Lemma 95.12.3. Let $\mathcal{X}$ be an algebraic stack. Let $\mathcal{M}_\mathcal {X}$ be the category of locally quasi-coherent $\mathcal{O}_\mathcal {X}$-modules with the flat base change property.

1. With $g$ as in Lemma 95.11.2 for the lisse-étale site we have

1. the functors $g^{-1}$ and $g_!$ define mutually inverse functors

$\xymatrix{ \mathit{QCoh}(\mathcal{O}_\mathcal {X}) \ar@<1ex>[r]^-{g^{-1}} & \mathit{QCoh}(\mathcal{X}_{lisse,{\acute{e}tale}}, \mathcal{O}_{\mathcal{X}_{lisse,{\acute{e}tale}}}) \ar@<1ex>[l]^-{g_!} }$
2. if $\mathcal{F}$ is in $\mathcal{M}_\mathcal {X}$ then $g^{-1}\mathcal{F}$ is in $\mathit{QCoh}(\mathcal{X}_{lisse,{\acute{e}tale}}, \mathcal{O}_{\mathcal{X}_{lisse,{\acute{e}tale}}})$ and

3. $Q(\mathcal{F}) = g_!g^{-1}\mathcal{F}$ where $Q$ is as in Lemma 95.9.1.

2. With $g$ as in Lemma 95.11.2 for the flat-fppf site we have

1. the functors $g^{-1}$ and $g_!$ define mutually inverse functors

$\xymatrix{ \mathit{QCoh}(\mathcal{O}_\mathcal {X}) \ar@<1ex>[r]^-{g^{-1}} & \mathit{QCoh}(\mathcal{X}_{flat,fppf}, \mathcal{O}_{\mathcal{X}_{flat,fppf}}) \ar@<1ex>[l]^-{g_!} }$
2. if $\mathcal{F}$ is in $\mathcal{M}_\mathcal {X}$ then $g^{-1}\mathcal{F}$ is in $\mathit{QCoh}(\mathcal{X}_{flat,fppf}, \mathcal{O}_{\mathcal{X}_{flat,fppf}})$ and

3. $Q(\mathcal{F}) = g_!g^{-1}\mathcal{F}$ where $Q$ is as in Lemma 95.9.1.

Proof.

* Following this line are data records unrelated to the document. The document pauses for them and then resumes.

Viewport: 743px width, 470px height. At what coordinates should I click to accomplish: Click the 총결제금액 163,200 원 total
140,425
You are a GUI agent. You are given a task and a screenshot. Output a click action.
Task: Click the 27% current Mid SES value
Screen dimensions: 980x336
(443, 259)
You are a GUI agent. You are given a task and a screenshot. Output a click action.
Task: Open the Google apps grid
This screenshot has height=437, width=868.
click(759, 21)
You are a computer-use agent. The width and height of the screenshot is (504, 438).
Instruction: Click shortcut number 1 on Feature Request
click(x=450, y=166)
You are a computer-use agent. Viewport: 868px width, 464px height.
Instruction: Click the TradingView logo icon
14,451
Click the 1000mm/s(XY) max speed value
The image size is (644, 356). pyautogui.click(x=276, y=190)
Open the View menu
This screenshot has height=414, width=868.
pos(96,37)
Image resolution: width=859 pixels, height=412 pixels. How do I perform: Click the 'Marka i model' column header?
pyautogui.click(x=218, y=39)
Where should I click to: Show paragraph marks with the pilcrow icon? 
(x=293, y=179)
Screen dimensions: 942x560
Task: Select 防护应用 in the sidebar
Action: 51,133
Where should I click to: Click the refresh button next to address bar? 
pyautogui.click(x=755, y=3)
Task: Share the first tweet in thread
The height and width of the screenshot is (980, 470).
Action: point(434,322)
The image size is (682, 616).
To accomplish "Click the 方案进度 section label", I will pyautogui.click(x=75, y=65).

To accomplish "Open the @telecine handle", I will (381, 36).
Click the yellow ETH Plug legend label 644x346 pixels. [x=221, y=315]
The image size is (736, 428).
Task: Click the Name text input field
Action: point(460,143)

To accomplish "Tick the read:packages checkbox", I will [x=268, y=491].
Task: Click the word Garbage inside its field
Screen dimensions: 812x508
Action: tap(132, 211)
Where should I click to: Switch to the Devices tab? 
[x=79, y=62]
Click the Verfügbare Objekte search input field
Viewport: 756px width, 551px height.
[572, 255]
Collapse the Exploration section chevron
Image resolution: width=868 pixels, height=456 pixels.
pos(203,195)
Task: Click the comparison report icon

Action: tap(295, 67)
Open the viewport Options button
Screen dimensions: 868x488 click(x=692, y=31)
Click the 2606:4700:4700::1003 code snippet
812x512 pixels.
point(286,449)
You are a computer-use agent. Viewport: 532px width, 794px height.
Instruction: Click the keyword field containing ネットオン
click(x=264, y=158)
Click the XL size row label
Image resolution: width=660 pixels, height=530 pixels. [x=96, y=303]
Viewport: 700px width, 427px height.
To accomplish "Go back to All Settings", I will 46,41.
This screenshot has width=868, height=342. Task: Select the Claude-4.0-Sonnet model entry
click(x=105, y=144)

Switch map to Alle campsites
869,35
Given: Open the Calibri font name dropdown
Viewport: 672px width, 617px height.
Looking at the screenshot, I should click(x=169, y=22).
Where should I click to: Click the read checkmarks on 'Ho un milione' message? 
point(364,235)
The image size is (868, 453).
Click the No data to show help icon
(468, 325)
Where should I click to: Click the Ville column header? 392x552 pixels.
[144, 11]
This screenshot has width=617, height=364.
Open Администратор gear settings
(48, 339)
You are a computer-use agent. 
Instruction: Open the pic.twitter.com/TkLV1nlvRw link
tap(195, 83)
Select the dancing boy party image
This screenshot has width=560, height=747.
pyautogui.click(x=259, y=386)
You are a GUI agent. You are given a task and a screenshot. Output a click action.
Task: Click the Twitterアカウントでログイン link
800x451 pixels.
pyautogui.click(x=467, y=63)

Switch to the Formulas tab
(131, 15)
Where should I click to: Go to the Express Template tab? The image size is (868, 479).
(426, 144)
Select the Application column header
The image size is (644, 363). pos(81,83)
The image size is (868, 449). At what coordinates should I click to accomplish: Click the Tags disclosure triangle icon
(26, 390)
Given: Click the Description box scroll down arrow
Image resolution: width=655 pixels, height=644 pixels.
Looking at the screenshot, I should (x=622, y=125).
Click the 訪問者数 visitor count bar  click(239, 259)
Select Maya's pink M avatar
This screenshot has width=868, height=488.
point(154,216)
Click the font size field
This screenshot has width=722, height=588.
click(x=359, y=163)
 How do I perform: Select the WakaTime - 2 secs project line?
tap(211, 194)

Pullback by any morphism of ringed topoi preserves categories of quasi-coherent modules, see Modules on Sites, Lemma 18.23.4. Hence $g^{-1}$ preserves the categories of quasi-coherent modules; here we use that $\mathit{QCoh}(\mathcal{O}_\mathcal {X}) = \mathit{QCoh}(\mathcal{X}_{\acute{e}tale}, \mathcal{O}_\mathcal {X})$ by Sheaves on Stacks, Lemma 88.11.4. The same is true for $g_!$ by Lemma 95.12.2. We know that $\mathcal{H} \to g^{-1}g_!\mathcal{H}$ is an isomorphism by Lemma 95.11.2. Conversely, if $\mathcal{F}$ is in $\mathit{QCoh}(\mathcal{O}_\mathcal {X})$ then the map $g_!g^{-1}\mathcal{F} \to \mathcal{F}$ is a map of quasi-coherent modules on $\mathcal{X}$ whose restriction to any scheme smooth over $\mathcal{X}$ is an isomorphism. Then the discussion in Sheaves on Stacks, Sections 88.13 and 88.14 (comparing with quasi-coherent modules on presentations) shows it is an isomorphism. This proves (1)(a) and (2)(a).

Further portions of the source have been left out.